Daily News Article - April 10, 2014
1. The first paragraph of a news article should answer the questions who, what, where and when. List the who, what, where and when of this news item. (NOTE: The remainder of a news article provides details on the why and/or how.)
2. a) What is an executive order?
b) Describe the executive orders President Obama signed on Tuesday.
c) CHALLENGE: How many executive orders has President Obama signed compared to Presidents Bush and Clinton?
3. Why did President Obama sign these executive orders?
4. How do Republicans respond to the President’s fight against pay disparity? Be specific.
5. a) What law was the Senate considering updating this week?
b) Ask a parent if he/she would care if co-workers knew how much he/she earned and to explain why or why not. [NOTE: Generally employees in government jobs make the same pay for the same work; employers in privately-owned companies have more leeway on how much they pay their employees, taking into account education, experience, skill, job performance…)

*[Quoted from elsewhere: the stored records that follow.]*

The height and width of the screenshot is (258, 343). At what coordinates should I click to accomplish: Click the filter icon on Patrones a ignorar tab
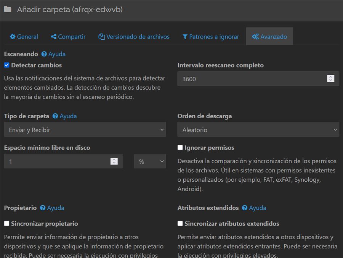(x=185, y=36)
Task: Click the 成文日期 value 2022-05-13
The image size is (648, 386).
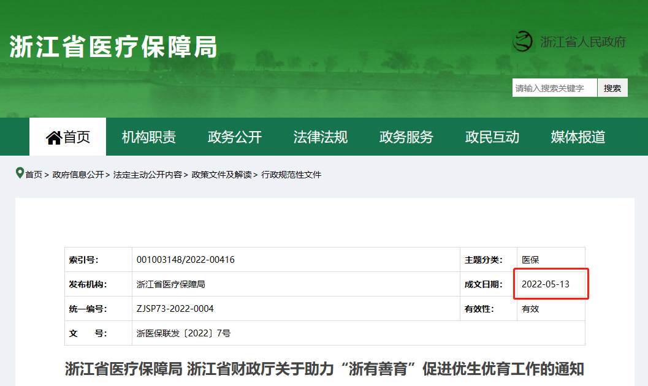Action: coord(545,284)
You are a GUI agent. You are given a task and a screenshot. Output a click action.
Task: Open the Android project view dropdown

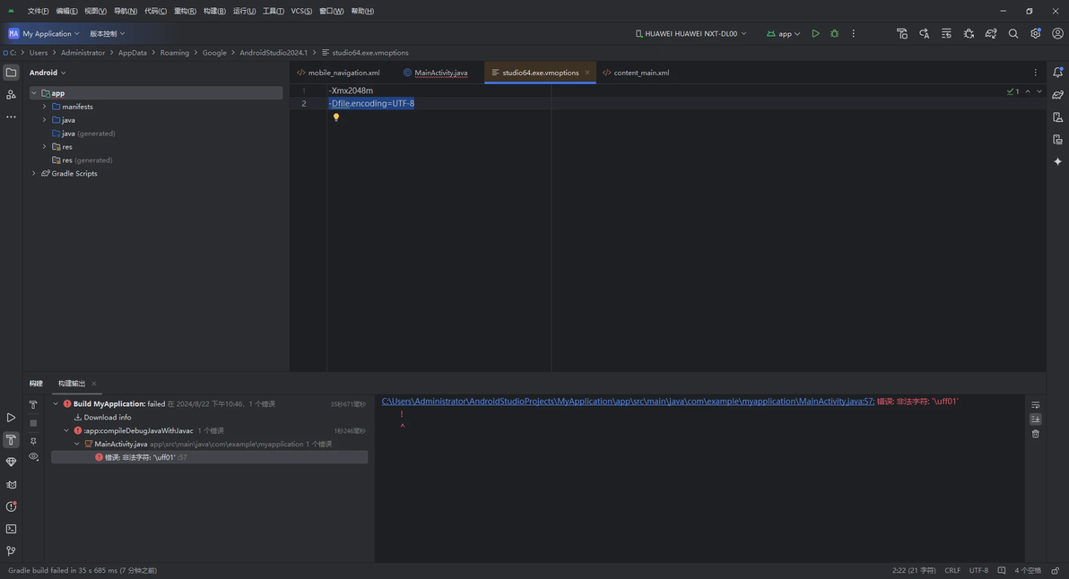coord(48,73)
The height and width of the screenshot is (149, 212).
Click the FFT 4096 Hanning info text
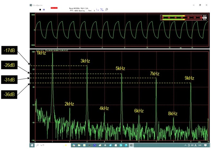(x=78, y=10)
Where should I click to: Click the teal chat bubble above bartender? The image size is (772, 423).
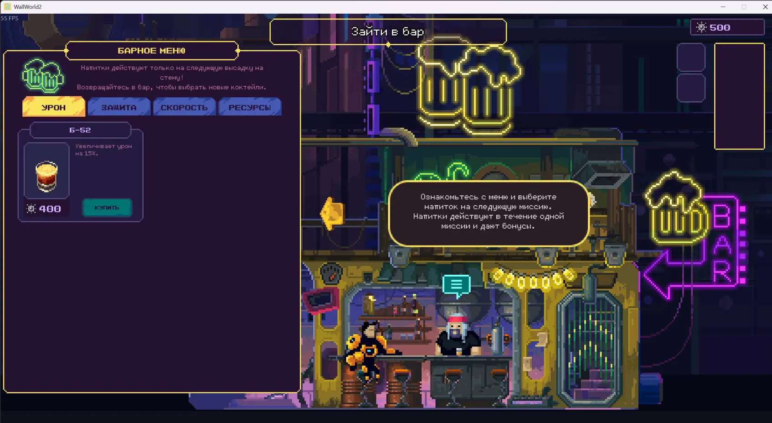pyautogui.click(x=456, y=286)
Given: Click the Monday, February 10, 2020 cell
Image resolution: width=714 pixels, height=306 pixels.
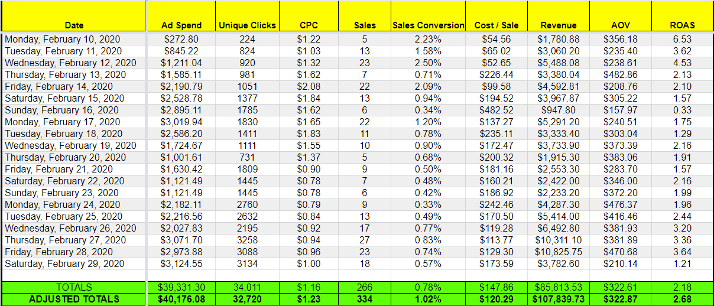Looking at the screenshot, I should click(74, 39).
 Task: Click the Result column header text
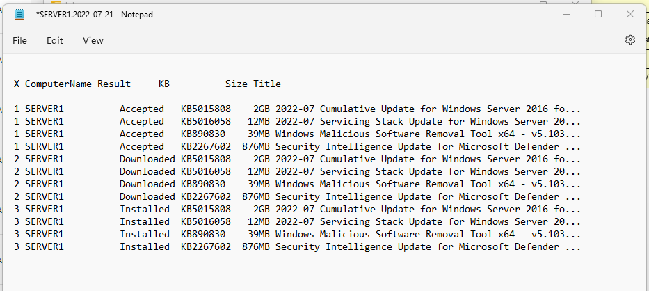pyautogui.click(x=114, y=84)
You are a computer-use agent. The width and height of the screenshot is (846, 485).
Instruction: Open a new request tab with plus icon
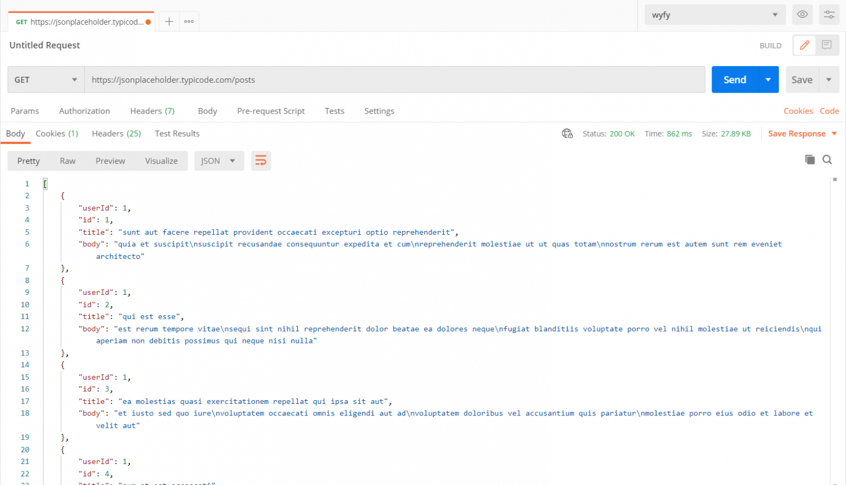pos(169,21)
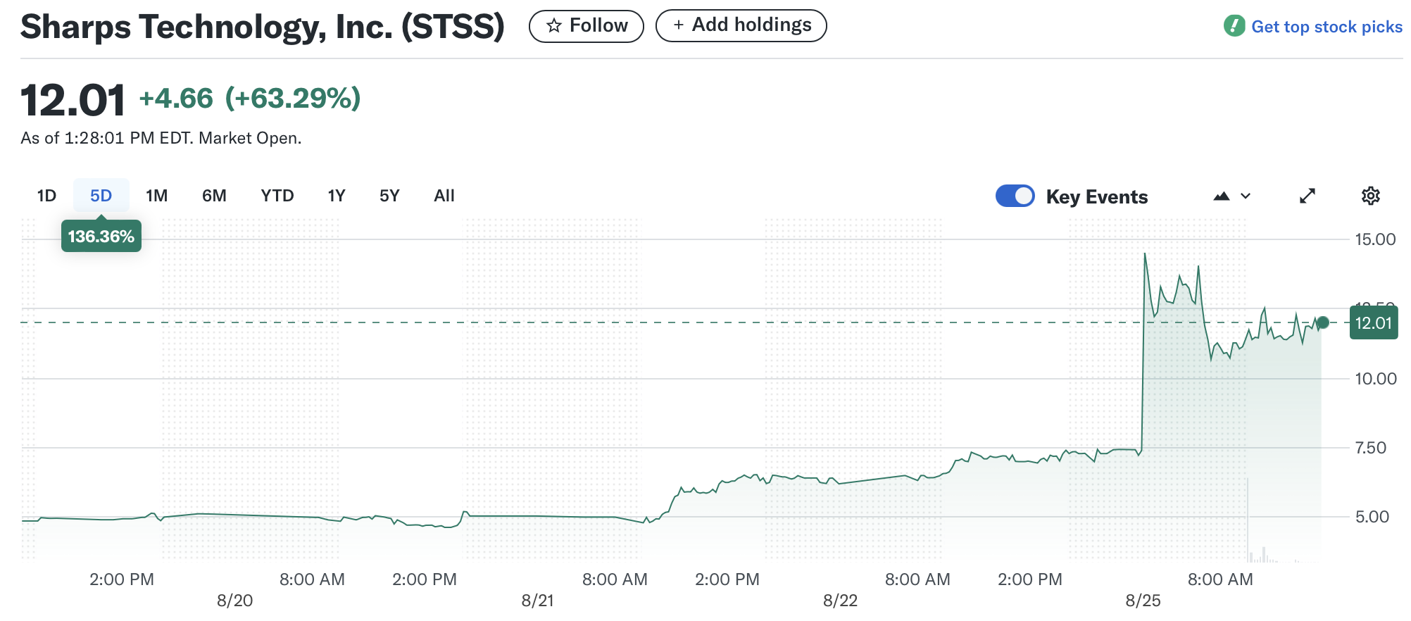This screenshot has width=1411, height=621.
Task: Open chart settings gear icon
Action: pos(1370,196)
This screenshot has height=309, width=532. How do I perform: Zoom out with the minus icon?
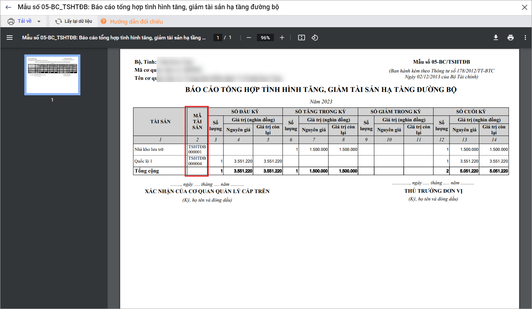coord(249,38)
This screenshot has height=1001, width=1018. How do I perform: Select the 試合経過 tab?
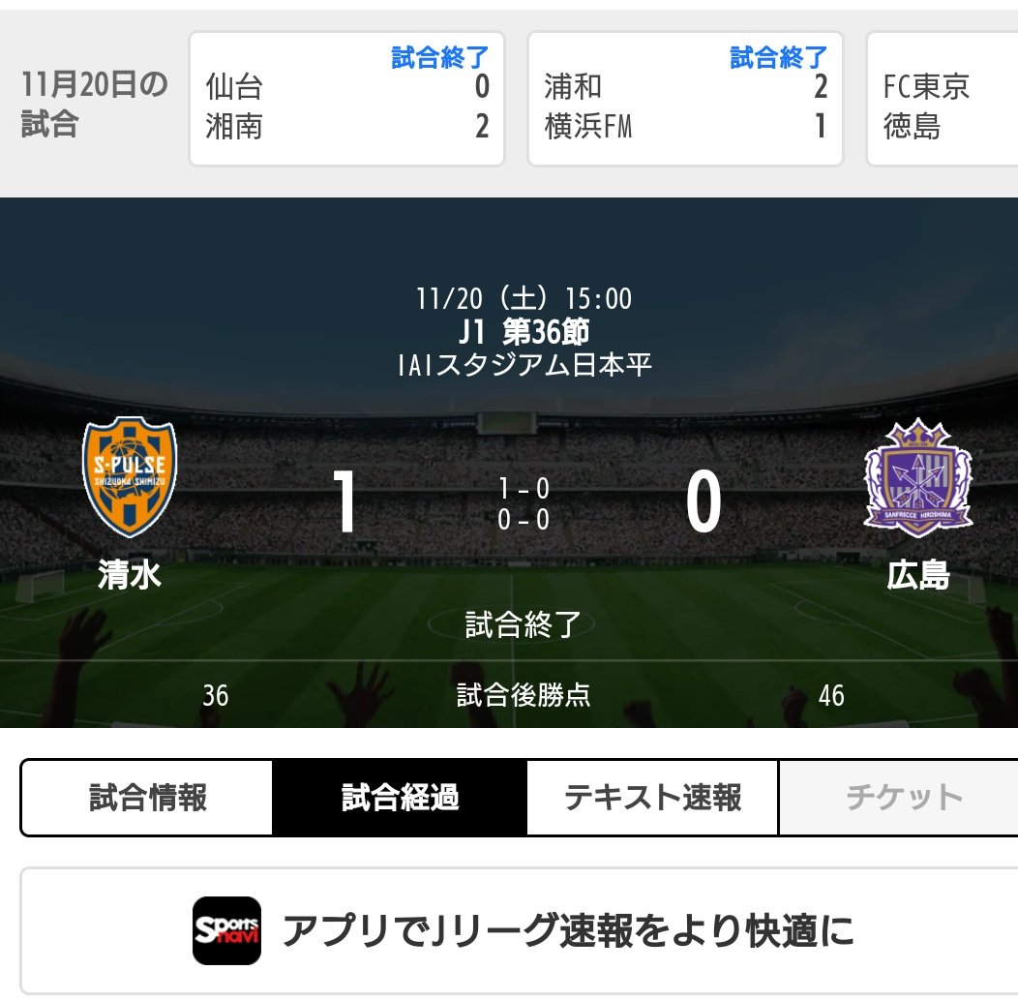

6. Read the “Background” below the questions. List the factors the U.S. Bureau of Labor Statistics (BLS) takes into account when comparing the pay men and women earn for full time jobs.
7. What do you think of these mitigating factors when comparing men’s and women’s salaries? Do women really get paid less when they do the exact same job?
What is fair? Should people be paid differently for the amount of work experience they have, for the length of time they have been at a particular company, for working longer hours, etc. or should none of these factors matter? Explain your answers.
8. From a CNN report:
On a day when President Obama trumpeted support of strengthening equal pay laws, a question about pay disparity between male and female staffers within the White House seemed to catch the administration a bit off guard. An analysis…found that women staffers made about 88 cents on the dollar, compared with male staffers. (Female federal workers in the early years of the Obama administration had a median salary of nearly 93% of what their male colleagues earn…) And while that figure for female federal worker earnings was up from just over 83 percent in 1991, it doesn't exactly match the type of pay parity the White House was touting.
White House spokesman Jay Carney responded to reporters questions by saying they were working at it and “at the 88 cents that you cite, that is not a hundred, but it is better than the national average.”
What word(s) would you use to describe this explanation and the disparity of pay among White House staffers? Explain your answer.